Dans une vidéographie déjà riche en versions de référence, la nouvelle production montée par la Scala de Milan, pour l’ouverture de sa saison 2019-2020, trouve sans problème sa place sur les sommets, avec Anna Netrebko en vedette.
Réalisé au Teatro alla Scala, en décembre 2019, ce DVD se hisse au tout premier rang de l’abondante vidéographie de Tosca. Premier atout : un orchestre de très grande valeur, superbement dirigé par Riccardo Chailly qui, sans jamais perdre de vue la tension dramatique, confère à chaque scène une hauteur de ton exemplaire. Dans cette version, plus complète que toutes celles que j’ai entendues jusqu’ici, rien ne cède à la facilité, rien ne paraît inutile.
La distribution, il est vrai, est l’une des meilleures que l’on puisse réunir aujourd’hui. Anna Netrebko incarne une Tosca sûre de ses moyens, tour à tour capricieuse et souveraine, aussi crédible dans ses emportements que dans ses épanchements amoureux. Ajoutons que, grâce aux inflexions de sa voix et à l’habileté de son jeu, on n’oublie jamais – et c’est tant mieux – qu’elle est toujours, un peu, une diva en représentation.

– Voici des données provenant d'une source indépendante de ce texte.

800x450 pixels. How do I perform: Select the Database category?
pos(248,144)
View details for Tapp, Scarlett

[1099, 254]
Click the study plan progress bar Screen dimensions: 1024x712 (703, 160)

Francesco Meli réussit à défendre, avec autant de style que de panache, les idéaux de l’art, de la politique et de la passion. Le talent du ténor italien lui permet ainsi de dessiner, avec d’infinies nuances, le portrait d’un Cavaradossi entraîné dans une suite d’événements, dont il est autant la victime que le héros.

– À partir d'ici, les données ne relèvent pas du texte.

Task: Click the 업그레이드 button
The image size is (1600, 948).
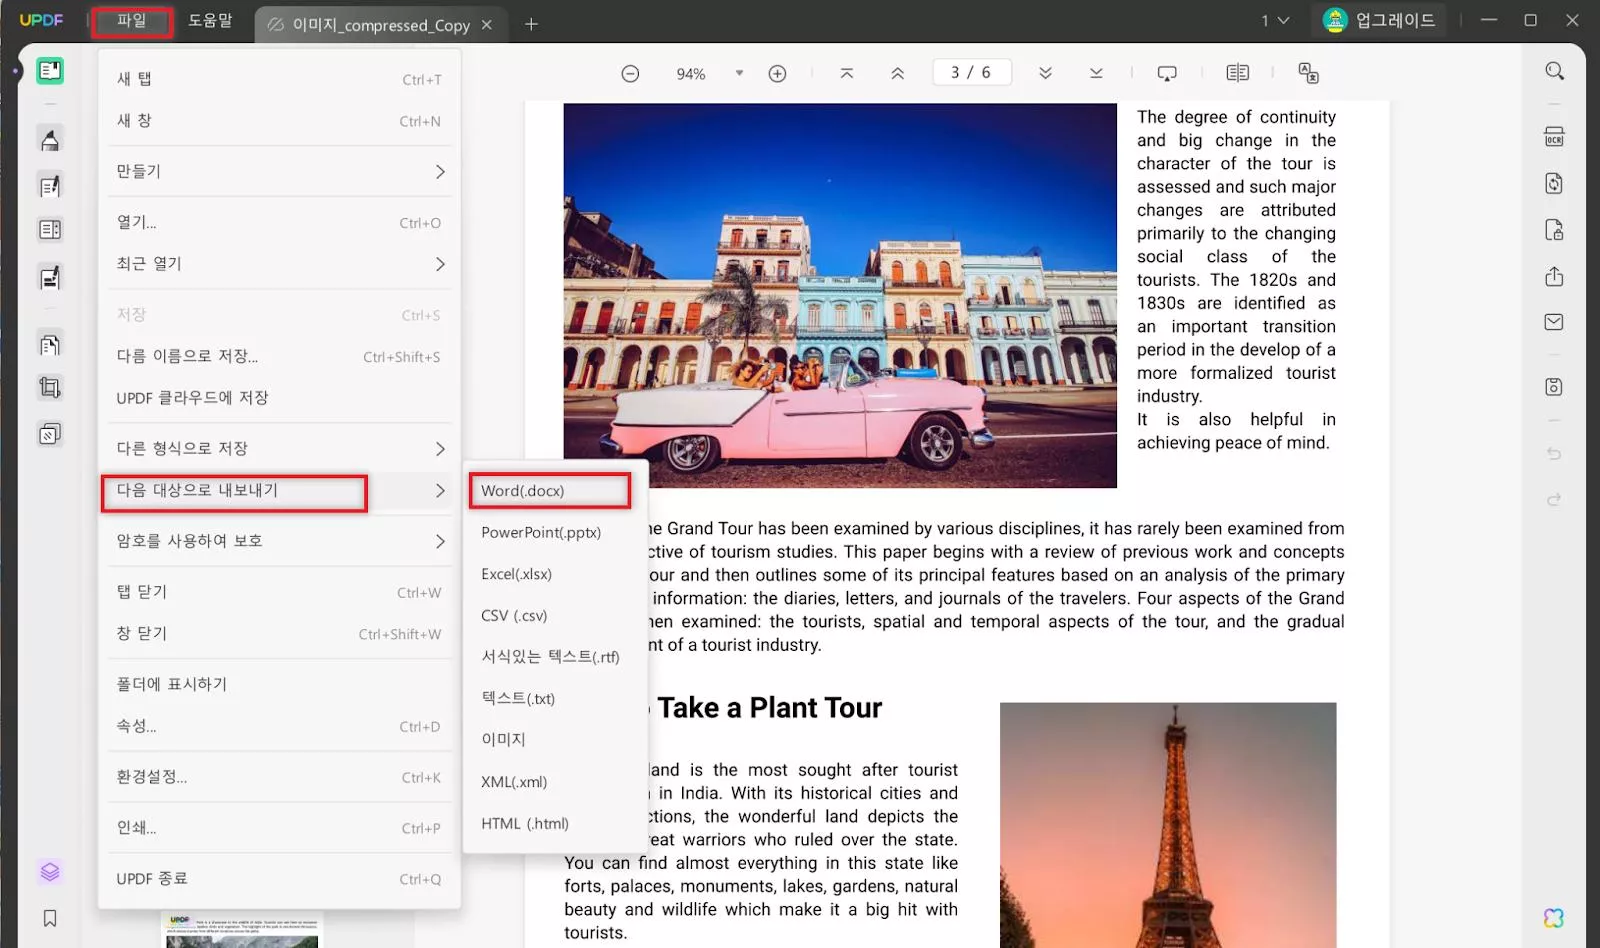Action: [x=1379, y=21]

Luca Salsi ne surjoue jamais son Scarpia, soucieux plutôt d’en laisser deviner les pulsions les plus sombres. Physiquement, vocalement, il évite aussi bien la caricature que les effets trop appuyés. Quant à Alfonso Antoniozzi, Carlo Bosi ou Giulio Mastrototaro, ils sont bien plus que des « seconds couteaux ».
Dans son compte rendu du spectacle, Paolo di Felice émettait quelques réserves sur la mise en scène de Davide Livermore, en jugeant que « ce qui est naturel dans un film tend à devenir artificiel au théâtre » (voir O. M. n° 158 p. 52 de février 2020). Juste retour des choses, ce DVD, remarquablement réalisé par Patrizia Carmine, vient à point souligner l’intelligence d’une approche qui a le mérite de respecter le goût d’une époque, d’utiliser au mieux les ressources techniques du théâtre et, surtout, de tenir constamment le spectateur en haleine.